Task details:
Write out again the records from the line containing "Viewport: 739px width, 456px height." through the line containing "I will pos(47,140).", replacing "sidebar" with "side panel" and keeping everything else unchanged.

Data:
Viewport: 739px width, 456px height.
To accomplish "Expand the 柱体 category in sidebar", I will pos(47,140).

==

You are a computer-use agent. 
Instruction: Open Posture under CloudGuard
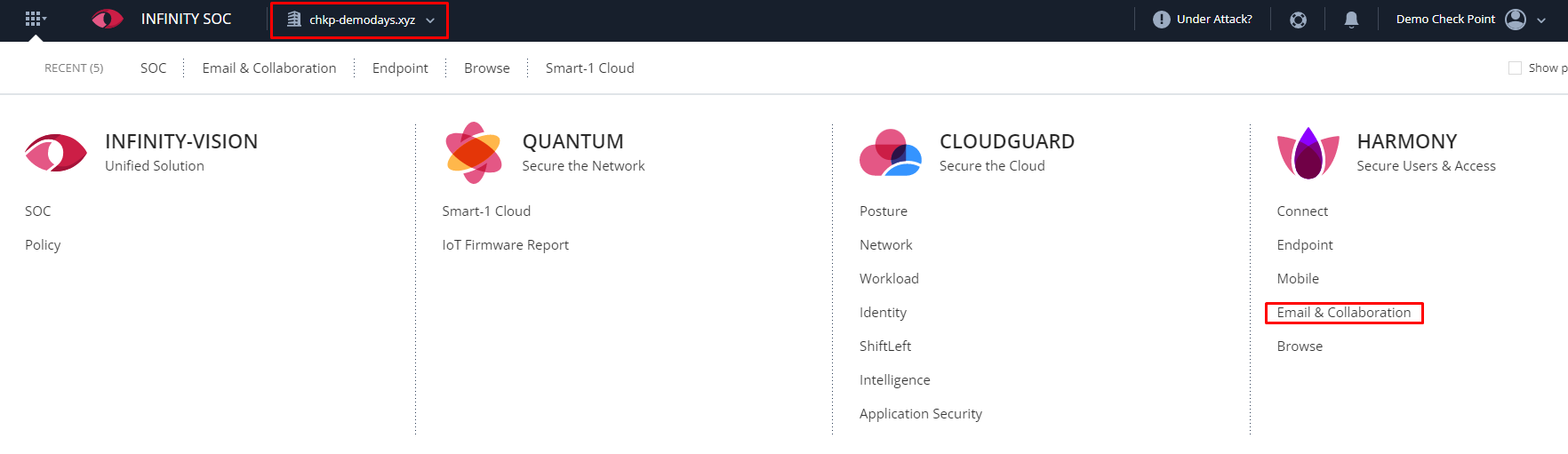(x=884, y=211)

Result of this task:
Viewport: 739px width, 456px height.
To accomplish "Expand the 柱体 category in side panel", I will pos(47,140).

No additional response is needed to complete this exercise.